Mixins come in several flavors:

  • OmegaStore mixins, enabling data pre-/post processing
  • MDataFrame mixins, enabling custom operations on lazy-evaluation dataframes
  • OmegaModelProxy mixins, enabling tasks to run on the compute cluster
  • MDataFrame, MSeries mixins, enabling custom operations on MDataFrame and MSeries objects
  • ApplyContext mixins, enabling custom operations in apply() contexts

Storage mixins

Storage mixins typically override the get and put methods to extend the functionality of backends.

Consider users intend to store plain-text Yaml documents, which is not natively supported by any of the existing backends. However the default backend supports storing Python dictionaries, so we could ask the user to convert the Yaml documents to Pyton dictionaries first, and then use om.datasets.put to store the object.

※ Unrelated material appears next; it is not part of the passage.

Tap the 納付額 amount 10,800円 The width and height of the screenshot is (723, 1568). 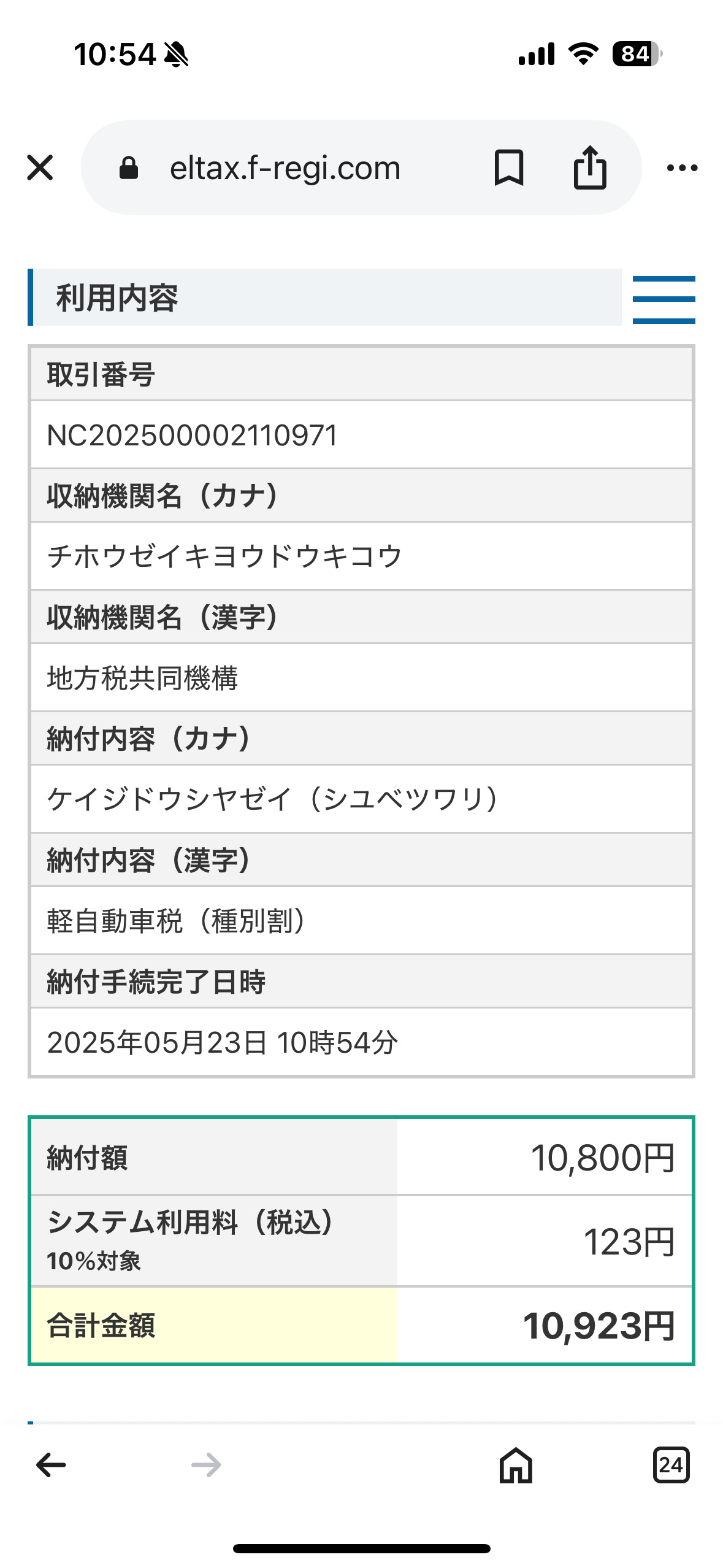(x=602, y=1158)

As a convenience to users, we provide this conversion in a storage mixin:

class YamlDataMixin(object):
   def put(obj, name, attributes=None, **kwargs):
       attributes = attributes or {}
       try:
          obj = yaml.loads(obj)
       except:
          pass # assume obj was some other valid type
       else:
          attributes['as_yaml'] = True
       # call the default implementation
       return super(YamlDataMixin, self).put(obj, name, attributes=attributes,
                                            **kwargs)

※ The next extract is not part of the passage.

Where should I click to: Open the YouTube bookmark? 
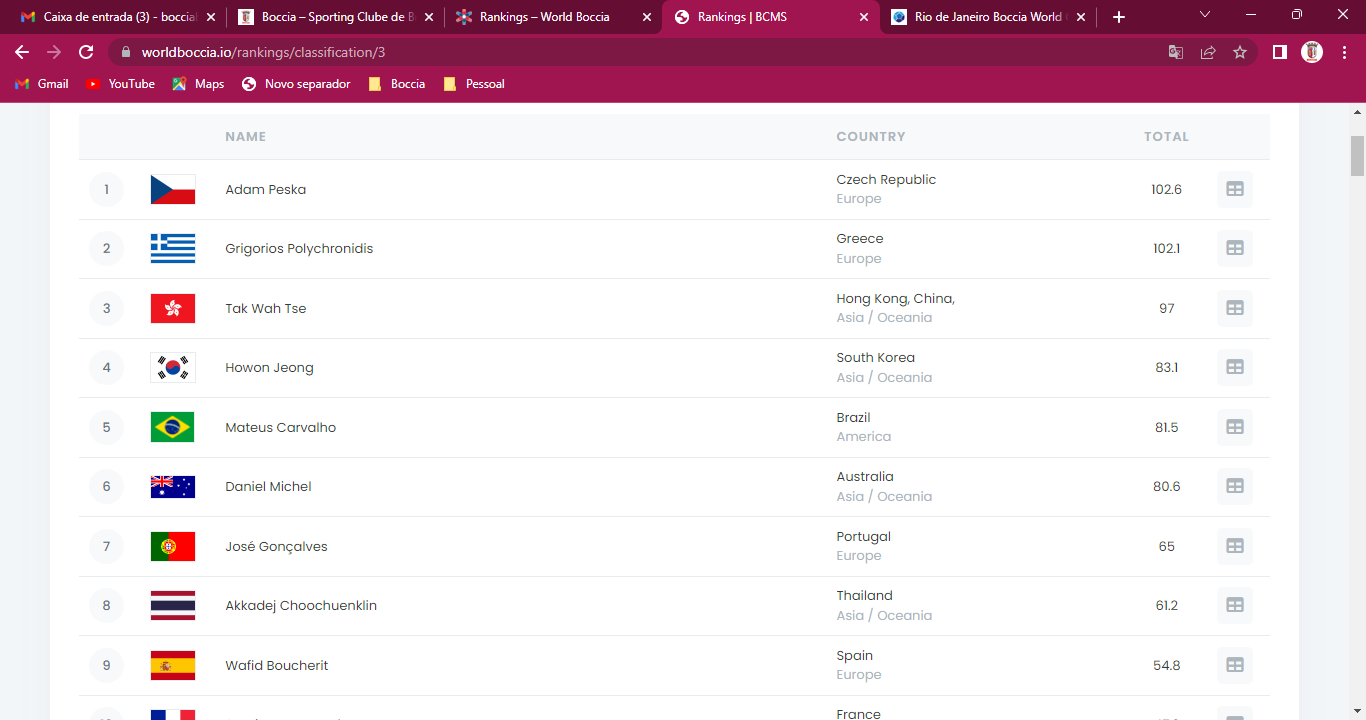coord(120,84)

   def get(name, **kwargs):
       meta = self.metadata(name)
       data = super(YamlDataMixin, self).get(name, **kwargs)
       if meta.attributes.get('as_yaml'):
           data = yaml.puts(obj)
       return data

To enable this mixin, call om.datasets.register_mixin:

# on startup
om.datasets.register_mixin(YamlDataMixin)

Note

Celery clusters require that the module providing YamlDaskMixin is available on both the client and the worker instance. This limitation is planned to be removed in future versions of omega|ml using ccbackend, which provides for arbitrary functions to be executed on a celery cluster. Dask Distributed clusters do not have this limitation.

Runtime mixins

Runtime mixins provide client-side extensions to om.runtime, specifically to OmegaModelProxy. OmegalModelProxy is responsible for submitting user-requested functions to the compute cluster.

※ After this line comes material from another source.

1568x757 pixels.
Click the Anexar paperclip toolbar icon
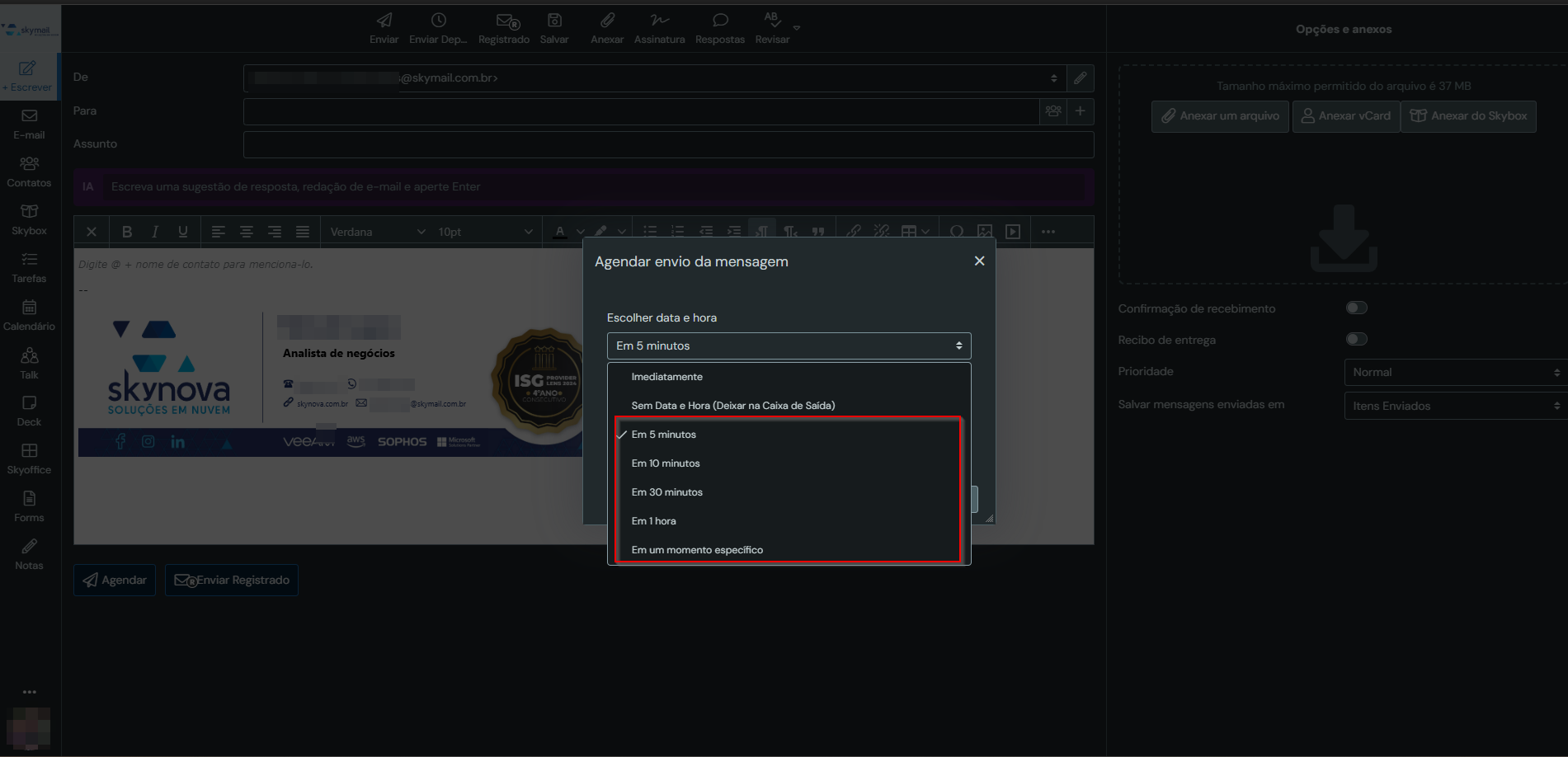(x=606, y=27)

Consider users want to run a cross-validation procedure in some particular way that is not supported by the default runtime. While they could use a job (notebook) to accomplish this, we provide a runtime mixin as a convenience.

# in crossvalidate.py
class CrossValidationMixin(object):
    def cross_validate(modelName, Xname, Yname, *args, **kwargs):
         # get the cross validation task
         task = self.runtime.task('custom.tasks.cross_validate')
         return task.delay(modelName, Xname, Yname, *args, **kwargs)


# in custom.tasks
def cross_validate(modelName, Xname, Yname, *args, **kwargs):
   # get model and data
   model = om.models.get(modelName)
   xdata = om.datasets.get(Xname)
   ydata = om.datasets.get(Yname)
   # perform cross validation
   results = ...
   #
   return results

To enable this mixin, add the class to om.defaults.OMEGA_RUNTIME_MIXINS:

OMEGA_STORE_MIXINS = [
  'crossvalidate.CrossValidationMixin',
]

Note

Celery clusters require that the custom.tasks module is available on both the client and the worker instance. This limitation is planned to be removed in future versions of omega|ml using ccbackend, which provides for arbitrary functions to be executed on a celery cluster. Dask Distributed clusters do not have this limitation.